#### YOUR INSTRUCTIONS
Copy the items from the line with "At what coordinates should I click to accomplish: Tick" through the end of the items, substituting "dot" for "bullet" and leaving everything else unchanged. Omit the pictures from your answer.

#### EXERCISE MATERIAL
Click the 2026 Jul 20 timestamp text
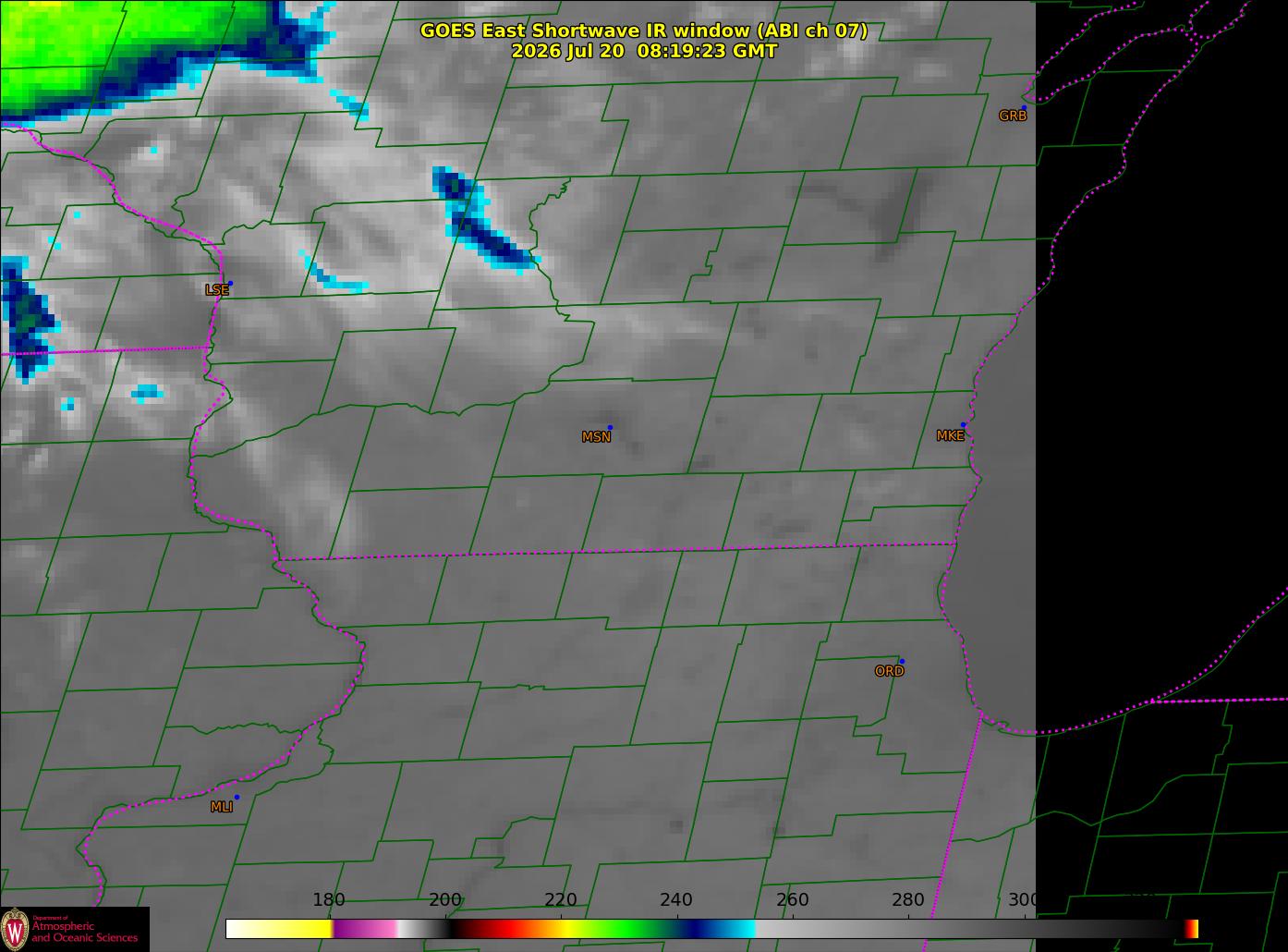The height and width of the screenshot is (952, 1288). click(x=644, y=51)
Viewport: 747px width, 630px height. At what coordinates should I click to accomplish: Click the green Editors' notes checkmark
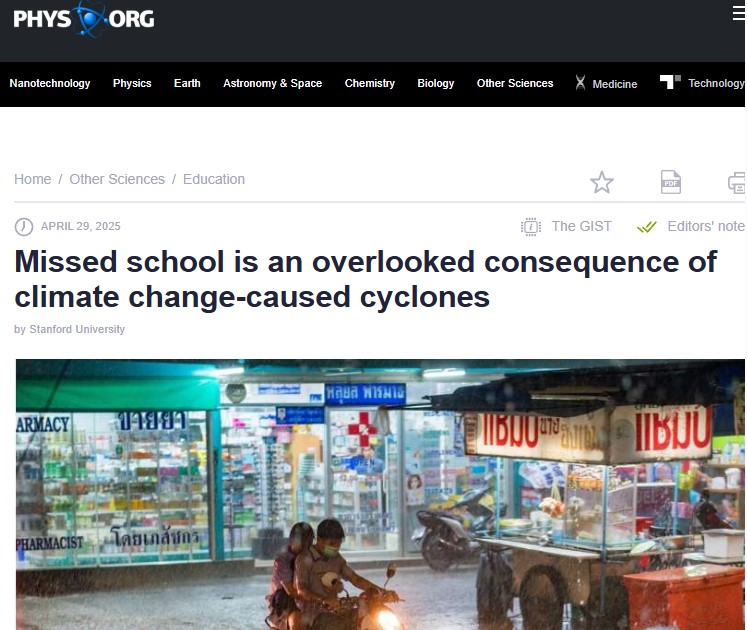(646, 227)
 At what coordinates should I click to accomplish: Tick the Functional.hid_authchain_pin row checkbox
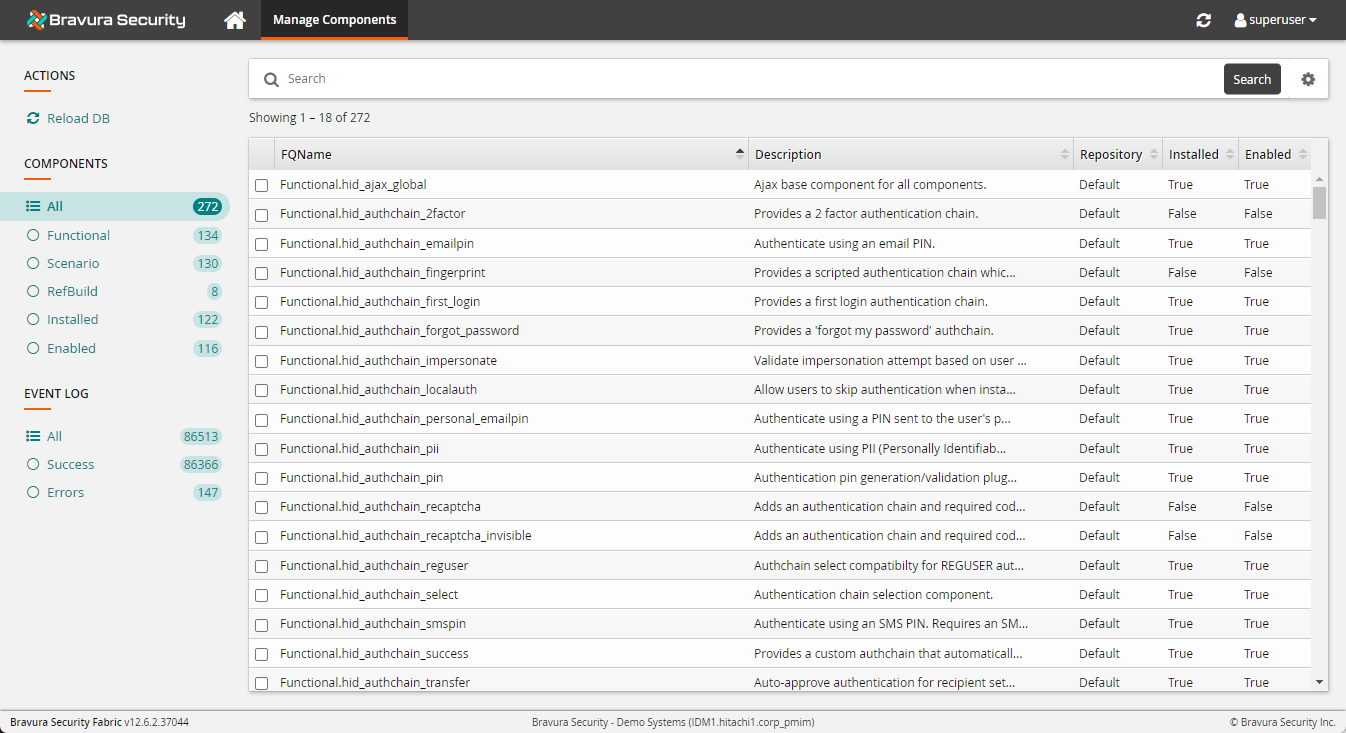[x=261, y=477]
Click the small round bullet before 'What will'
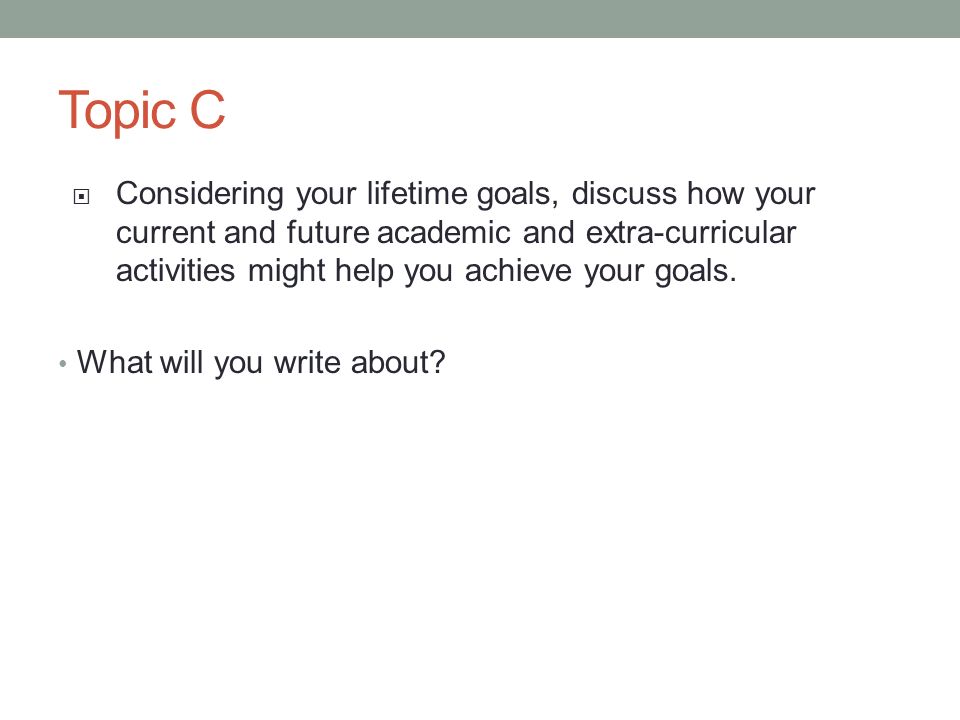Screen dimensions: 960x720 point(62,364)
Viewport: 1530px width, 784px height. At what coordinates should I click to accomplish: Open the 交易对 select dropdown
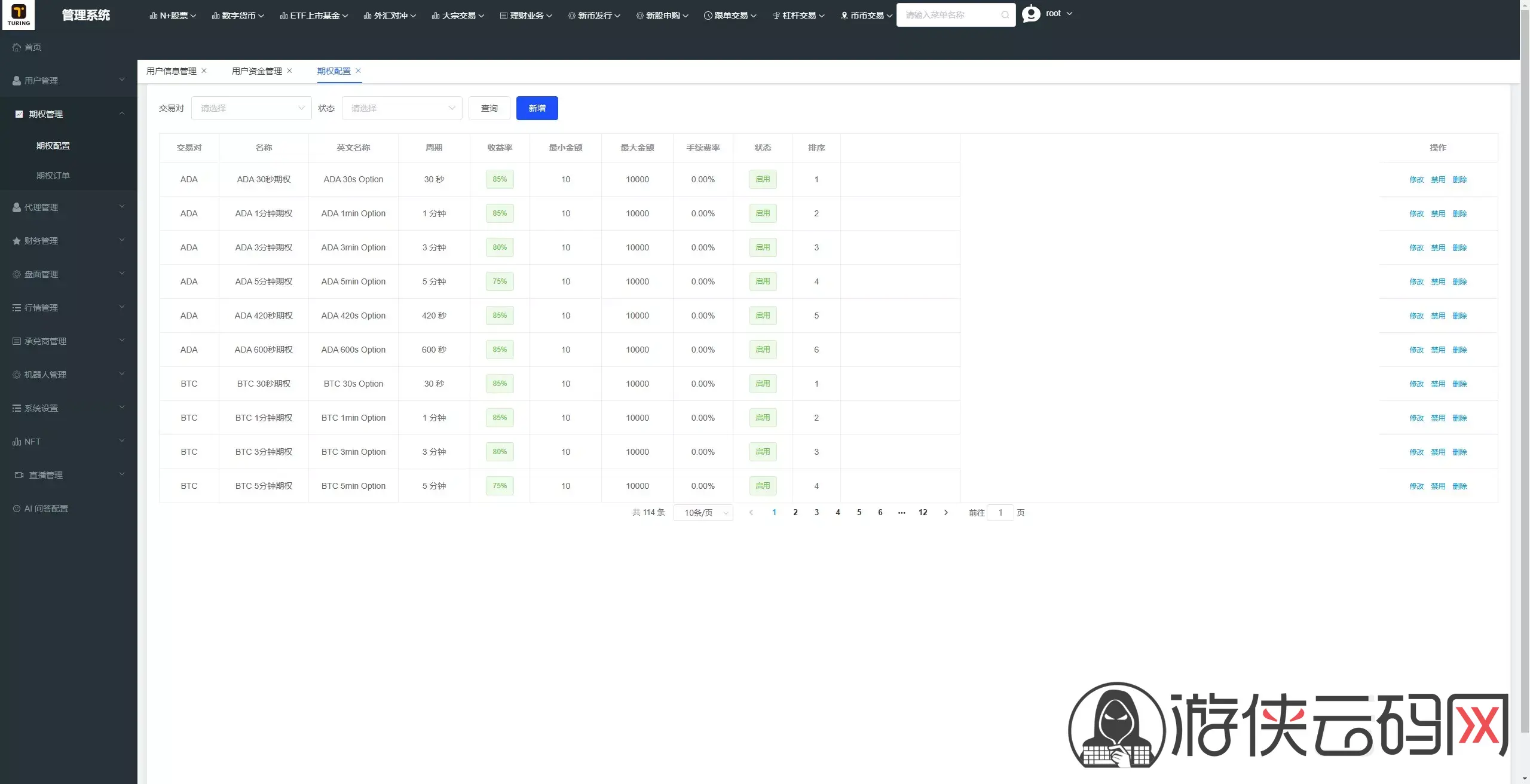point(251,108)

#### THE SOLUTION
 At what coordinates should I click to accomplish: Tick the Functional.hid_authchain_pin row checkbox
[x=261, y=477]
Click the small round dot before 'What will'
Screen dimensions: 960x720 point(62,364)
Viewport: 1530px width, 784px height. At what coordinates should I click to accomplish: Open the 交易对 select dropdown
point(251,108)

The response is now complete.